(Pixel coordinate grounding data)
--- START ---
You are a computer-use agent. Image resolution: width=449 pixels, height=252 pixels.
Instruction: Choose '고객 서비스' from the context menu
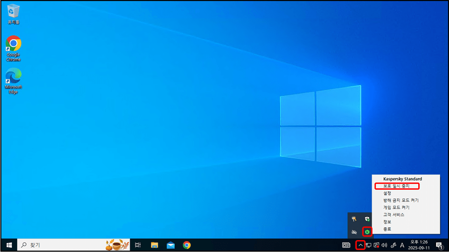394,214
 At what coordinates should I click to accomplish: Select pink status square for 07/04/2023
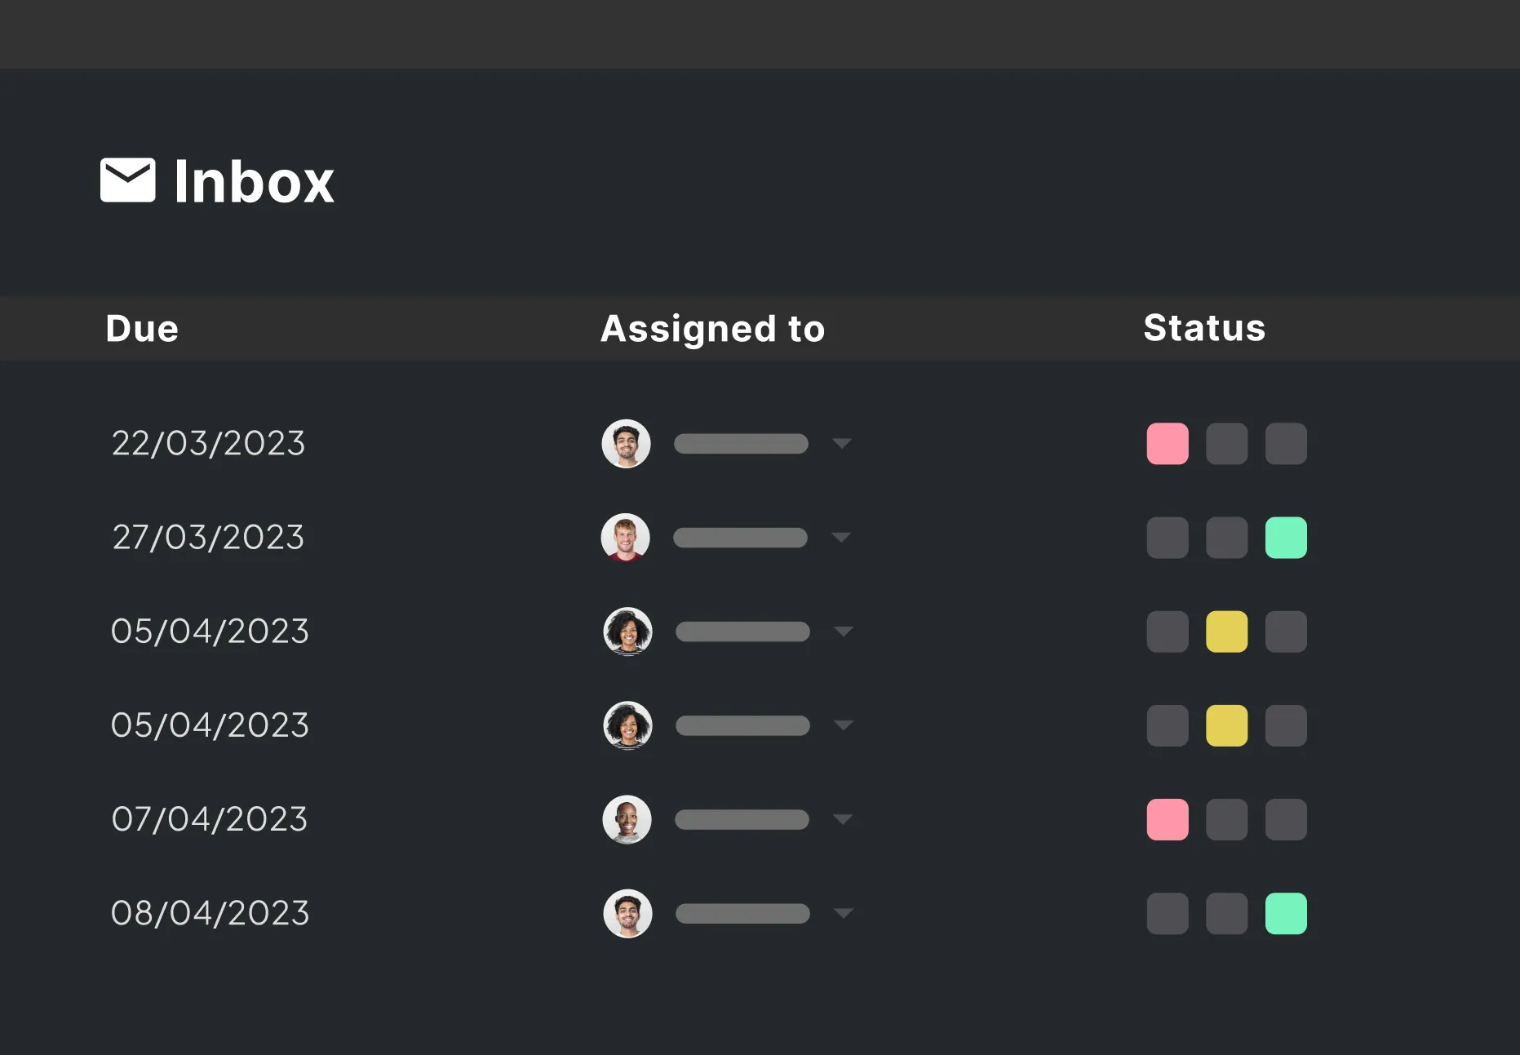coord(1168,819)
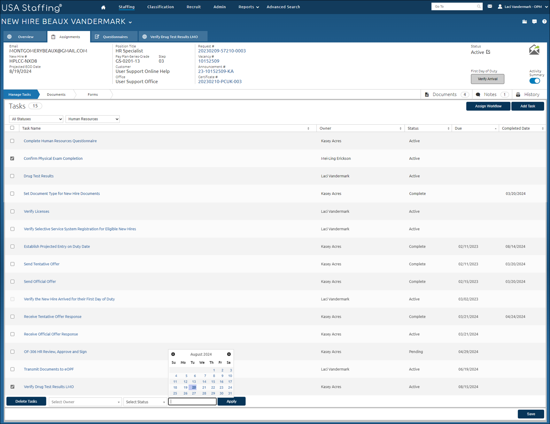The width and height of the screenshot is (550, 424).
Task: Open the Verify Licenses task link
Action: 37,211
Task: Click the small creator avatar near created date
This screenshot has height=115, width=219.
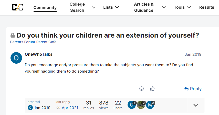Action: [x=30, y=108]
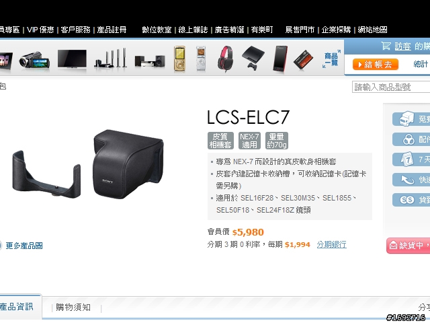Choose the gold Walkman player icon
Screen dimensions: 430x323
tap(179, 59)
--- END ---
--- START ---
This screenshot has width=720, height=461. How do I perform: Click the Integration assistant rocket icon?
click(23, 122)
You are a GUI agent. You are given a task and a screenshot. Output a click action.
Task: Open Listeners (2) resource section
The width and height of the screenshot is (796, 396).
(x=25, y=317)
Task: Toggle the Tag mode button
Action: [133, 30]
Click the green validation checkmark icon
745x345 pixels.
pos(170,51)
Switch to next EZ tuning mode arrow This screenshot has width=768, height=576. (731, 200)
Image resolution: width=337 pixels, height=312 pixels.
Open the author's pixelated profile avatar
--- END ---
Task instructions:
Take the line above containing "Switch to next", the line containing "Open the author's pixelated profile avatar", and all lines in between, and copy them exactly without anything else.

Result of the task:
Switch to next EZ tuning mode arrow This screenshot has width=768, height=576. (731, 200)
Image resolution: width=337 pixels, height=312 pixels.
Open the author's pixelated profile avatar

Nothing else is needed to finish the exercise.